Love Letter



Scene Title Love Letter
Synopsis Logan writes one.
Date April 5, 2019

Delaware Correctional Facility for Evolved

Dear Bijou,

Don't you remember what it was like between us?

He'd been rehearsing this letter a long time before he was ever given a pen and paper, and now it comes out fragmented, stilted, awkward. Logan is not a writer. He's a good talker, even now he's a good talker. It's easier when there are eyes to meet, hands to hold, a tone of voice to manipulate around words that might have been inadequate.

There is so much time spent here doing nothing. The boredom is what may kill me, in the end, boredom without the hope of ever seeing you again. To know there is nothing outside of this place for me if I ever left

He stops writing and sets down the pen.

Words reduce him to nothing. A flimsy piece of paper that can be tossed aside, words that can be read with invented inflection, ink that can be smeared. But it's all he has. For a moment, Logan just rests a flat palm on the wooden surface of the desk, pen trapped between the two surfaces, and rubs his right eye with his other hand, fingers slipping beneath his frameless reading glasses to cure the itch.
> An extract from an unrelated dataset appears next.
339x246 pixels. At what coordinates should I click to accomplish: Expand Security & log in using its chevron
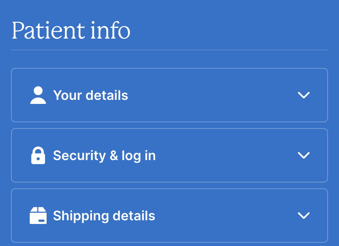coord(304,155)
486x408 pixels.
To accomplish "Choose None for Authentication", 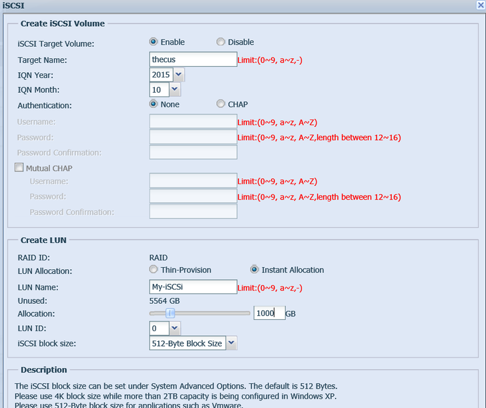I will pos(154,104).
He's reasonably sure it's late afternoon, and he opted out of recreational time to stay behind and write his letter. They're allowed one a week. Logan doesn't often use this privilege, but a man from two cells down read them all his letter to his wife, and he had wanted that.

He wanted to write a love letter. He picks up the pen again.

is what will kill me. What we shared could not have all been about money, about abuse and using, and I know that you were among the many voices that put me in here but I wanted you to know that I don't hate you for it. Perhaps you were right to do this to me.

I've learned my lesson.

The letters are heavily censored, and to be so, officials have to read them, don't they? Maybe they'll read his and see that he's sorry and let him go, or perhaps move him to minimum security, or let him have visitors that go beyond psychiatrists and voices in the shadows.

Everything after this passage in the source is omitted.